(Данные о координатах элементов)
========================================

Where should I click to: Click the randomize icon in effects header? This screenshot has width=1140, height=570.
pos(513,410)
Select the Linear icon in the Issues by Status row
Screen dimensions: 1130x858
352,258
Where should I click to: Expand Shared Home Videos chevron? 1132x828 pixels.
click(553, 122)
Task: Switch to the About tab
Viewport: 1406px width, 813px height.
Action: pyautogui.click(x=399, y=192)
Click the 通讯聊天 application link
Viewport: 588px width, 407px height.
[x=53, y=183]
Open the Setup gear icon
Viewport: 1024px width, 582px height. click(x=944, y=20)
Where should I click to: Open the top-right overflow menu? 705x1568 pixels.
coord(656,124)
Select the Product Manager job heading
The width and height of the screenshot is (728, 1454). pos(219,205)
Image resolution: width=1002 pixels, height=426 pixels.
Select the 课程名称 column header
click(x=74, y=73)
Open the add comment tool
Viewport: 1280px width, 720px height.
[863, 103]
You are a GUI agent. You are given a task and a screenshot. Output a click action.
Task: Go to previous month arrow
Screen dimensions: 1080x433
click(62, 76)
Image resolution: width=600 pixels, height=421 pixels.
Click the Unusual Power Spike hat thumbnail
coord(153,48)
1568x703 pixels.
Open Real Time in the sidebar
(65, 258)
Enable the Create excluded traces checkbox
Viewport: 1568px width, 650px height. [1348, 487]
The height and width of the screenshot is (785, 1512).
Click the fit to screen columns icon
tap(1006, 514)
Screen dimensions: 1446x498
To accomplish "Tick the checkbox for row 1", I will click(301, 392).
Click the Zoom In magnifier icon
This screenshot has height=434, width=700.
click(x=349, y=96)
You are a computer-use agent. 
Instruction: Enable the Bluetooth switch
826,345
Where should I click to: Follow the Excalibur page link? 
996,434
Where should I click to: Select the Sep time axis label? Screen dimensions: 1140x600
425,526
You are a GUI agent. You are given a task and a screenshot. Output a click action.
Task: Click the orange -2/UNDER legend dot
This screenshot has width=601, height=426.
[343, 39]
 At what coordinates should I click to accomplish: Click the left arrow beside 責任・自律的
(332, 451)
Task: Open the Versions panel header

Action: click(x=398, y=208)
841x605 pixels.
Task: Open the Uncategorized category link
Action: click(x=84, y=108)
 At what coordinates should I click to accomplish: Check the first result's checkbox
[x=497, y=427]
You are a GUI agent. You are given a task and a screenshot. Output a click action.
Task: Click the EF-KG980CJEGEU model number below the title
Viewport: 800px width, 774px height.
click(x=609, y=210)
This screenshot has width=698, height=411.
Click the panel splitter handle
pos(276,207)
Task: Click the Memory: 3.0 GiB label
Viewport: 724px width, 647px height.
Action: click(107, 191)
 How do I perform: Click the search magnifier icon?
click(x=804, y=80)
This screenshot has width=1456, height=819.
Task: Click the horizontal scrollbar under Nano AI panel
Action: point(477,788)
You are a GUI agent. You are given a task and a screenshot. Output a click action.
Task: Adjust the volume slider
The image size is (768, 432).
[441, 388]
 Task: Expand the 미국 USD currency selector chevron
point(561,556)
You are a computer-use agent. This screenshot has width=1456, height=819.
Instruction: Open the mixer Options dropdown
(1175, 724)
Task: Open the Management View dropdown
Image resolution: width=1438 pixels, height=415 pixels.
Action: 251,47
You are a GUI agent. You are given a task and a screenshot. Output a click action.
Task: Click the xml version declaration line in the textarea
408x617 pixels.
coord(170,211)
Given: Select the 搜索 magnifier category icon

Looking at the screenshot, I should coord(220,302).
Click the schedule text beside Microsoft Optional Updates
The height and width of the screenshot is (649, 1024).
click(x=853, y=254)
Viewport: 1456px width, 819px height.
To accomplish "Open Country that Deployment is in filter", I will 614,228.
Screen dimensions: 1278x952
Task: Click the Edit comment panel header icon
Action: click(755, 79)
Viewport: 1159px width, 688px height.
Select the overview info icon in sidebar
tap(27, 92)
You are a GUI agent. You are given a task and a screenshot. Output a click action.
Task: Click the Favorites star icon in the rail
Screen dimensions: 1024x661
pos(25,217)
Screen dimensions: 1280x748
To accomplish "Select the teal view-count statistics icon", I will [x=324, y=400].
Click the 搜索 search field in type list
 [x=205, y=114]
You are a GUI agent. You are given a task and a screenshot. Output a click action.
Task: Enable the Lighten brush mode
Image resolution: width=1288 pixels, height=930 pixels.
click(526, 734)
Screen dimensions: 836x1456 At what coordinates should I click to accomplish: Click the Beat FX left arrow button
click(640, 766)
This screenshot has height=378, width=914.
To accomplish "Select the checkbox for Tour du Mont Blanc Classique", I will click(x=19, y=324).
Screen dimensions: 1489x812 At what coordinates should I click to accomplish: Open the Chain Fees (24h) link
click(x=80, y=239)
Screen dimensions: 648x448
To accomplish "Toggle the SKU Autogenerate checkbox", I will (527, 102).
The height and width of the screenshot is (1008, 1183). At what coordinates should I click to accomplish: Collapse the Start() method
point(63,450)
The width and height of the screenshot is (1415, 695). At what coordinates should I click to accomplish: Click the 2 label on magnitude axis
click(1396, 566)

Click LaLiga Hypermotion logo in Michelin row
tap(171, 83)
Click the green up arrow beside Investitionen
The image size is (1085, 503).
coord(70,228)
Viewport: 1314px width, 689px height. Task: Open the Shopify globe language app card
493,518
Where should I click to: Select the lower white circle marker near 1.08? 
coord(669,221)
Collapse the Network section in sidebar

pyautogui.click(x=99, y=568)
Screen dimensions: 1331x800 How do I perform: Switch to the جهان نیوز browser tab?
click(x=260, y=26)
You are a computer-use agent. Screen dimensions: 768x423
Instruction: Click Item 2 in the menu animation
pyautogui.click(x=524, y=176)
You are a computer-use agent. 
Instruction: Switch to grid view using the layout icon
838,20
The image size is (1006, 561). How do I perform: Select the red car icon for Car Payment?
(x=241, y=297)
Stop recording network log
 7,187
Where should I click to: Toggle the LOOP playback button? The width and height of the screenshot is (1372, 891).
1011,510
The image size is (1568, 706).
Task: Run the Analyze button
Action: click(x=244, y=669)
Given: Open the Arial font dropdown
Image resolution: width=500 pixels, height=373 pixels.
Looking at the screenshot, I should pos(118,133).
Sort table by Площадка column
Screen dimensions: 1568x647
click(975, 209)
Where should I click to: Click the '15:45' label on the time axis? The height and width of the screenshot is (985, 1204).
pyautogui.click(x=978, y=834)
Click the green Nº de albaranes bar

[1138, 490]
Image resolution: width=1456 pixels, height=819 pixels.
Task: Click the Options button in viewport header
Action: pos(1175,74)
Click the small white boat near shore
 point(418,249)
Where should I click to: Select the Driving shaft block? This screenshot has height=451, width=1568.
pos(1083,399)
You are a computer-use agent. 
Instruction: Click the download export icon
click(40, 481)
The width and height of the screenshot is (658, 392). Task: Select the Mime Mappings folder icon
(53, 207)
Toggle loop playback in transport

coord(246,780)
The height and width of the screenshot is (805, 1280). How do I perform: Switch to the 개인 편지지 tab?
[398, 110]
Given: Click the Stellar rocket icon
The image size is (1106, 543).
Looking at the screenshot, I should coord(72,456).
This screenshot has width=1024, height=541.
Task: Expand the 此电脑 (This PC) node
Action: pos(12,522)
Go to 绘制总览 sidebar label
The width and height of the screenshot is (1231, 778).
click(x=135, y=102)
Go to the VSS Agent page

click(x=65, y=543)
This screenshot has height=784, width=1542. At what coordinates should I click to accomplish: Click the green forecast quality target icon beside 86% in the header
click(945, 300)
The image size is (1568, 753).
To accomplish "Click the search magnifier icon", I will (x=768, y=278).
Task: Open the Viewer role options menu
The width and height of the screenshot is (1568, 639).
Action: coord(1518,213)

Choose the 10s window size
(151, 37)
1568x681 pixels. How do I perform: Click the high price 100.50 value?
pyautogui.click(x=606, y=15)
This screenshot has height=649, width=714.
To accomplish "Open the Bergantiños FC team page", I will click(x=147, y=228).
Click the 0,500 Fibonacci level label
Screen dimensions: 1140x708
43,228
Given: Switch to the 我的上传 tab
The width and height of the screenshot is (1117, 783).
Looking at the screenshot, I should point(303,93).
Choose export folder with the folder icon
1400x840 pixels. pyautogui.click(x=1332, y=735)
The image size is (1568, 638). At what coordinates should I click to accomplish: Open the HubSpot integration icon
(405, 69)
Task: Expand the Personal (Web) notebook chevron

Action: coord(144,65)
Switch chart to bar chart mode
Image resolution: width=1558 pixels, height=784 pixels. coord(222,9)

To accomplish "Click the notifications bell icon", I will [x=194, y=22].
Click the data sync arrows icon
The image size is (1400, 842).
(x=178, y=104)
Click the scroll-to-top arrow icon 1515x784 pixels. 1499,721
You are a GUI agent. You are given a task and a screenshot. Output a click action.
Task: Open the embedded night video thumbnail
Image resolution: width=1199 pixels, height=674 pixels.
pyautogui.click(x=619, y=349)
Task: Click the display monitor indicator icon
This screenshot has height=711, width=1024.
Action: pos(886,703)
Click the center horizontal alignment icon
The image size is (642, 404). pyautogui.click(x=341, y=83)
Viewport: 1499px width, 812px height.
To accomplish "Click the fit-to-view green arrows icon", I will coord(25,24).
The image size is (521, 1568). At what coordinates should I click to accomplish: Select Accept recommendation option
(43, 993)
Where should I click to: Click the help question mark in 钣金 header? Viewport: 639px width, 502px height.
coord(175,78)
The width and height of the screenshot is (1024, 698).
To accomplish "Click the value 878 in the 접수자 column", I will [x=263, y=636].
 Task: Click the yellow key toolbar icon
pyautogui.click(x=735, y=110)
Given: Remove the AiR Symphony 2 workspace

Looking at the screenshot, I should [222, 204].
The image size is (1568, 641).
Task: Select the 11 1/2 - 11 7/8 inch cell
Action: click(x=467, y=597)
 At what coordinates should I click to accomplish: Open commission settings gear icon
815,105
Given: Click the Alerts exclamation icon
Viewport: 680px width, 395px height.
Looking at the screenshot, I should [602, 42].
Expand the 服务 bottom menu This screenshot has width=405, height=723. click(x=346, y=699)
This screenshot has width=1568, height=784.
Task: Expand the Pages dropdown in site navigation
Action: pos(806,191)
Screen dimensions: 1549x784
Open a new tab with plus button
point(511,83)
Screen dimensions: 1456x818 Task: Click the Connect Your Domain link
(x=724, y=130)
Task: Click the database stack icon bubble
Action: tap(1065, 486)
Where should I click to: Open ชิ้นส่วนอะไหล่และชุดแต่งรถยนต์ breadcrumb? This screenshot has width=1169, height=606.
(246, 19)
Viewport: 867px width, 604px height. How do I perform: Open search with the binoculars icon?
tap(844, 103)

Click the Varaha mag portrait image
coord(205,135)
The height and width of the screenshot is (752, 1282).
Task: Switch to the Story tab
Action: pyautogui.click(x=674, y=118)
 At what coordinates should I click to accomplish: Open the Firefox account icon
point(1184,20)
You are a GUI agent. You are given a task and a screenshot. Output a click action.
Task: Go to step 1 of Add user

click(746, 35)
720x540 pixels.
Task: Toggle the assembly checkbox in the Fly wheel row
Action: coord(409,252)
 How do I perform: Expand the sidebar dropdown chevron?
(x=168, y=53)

========================================

Задание: Замени «Where should I click to» на «Where do I click to» в строках от самой первой до строки с «The width and height of the screenshot is (728, 1454).» включительно, остальное оставь без изменений.

Ответ к заданию:
Where do I click to: Click the randomize icon in effects header? This screenshot has width=1140, height=570.
pos(513,410)
Select the Linear icon in the Issues by Status row
Screen dimensions: 1130x858
352,258
Where do I click to: Expand Shared Home Videos chevron? 1132x828 pixels.
click(553, 122)
Task: Switch to the About tab
Viewport: 1406px width, 813px height.
Action: pyautogui.click(x=399, y=192)
Click the 通讯聊天 application link
Viewport: 588px width, 407px height.
[x=53, y=183]
Open the Setup gear icon
Viewport: 1024px width, 582px height. click(x=944, y=20)
Where do I click to: Open the top-right overflow menu? 705x1568 pixels.
coord(656,124)
Select the Product Manager job heading
The width and height of the screenshot is (728, 1454). pos(219,205)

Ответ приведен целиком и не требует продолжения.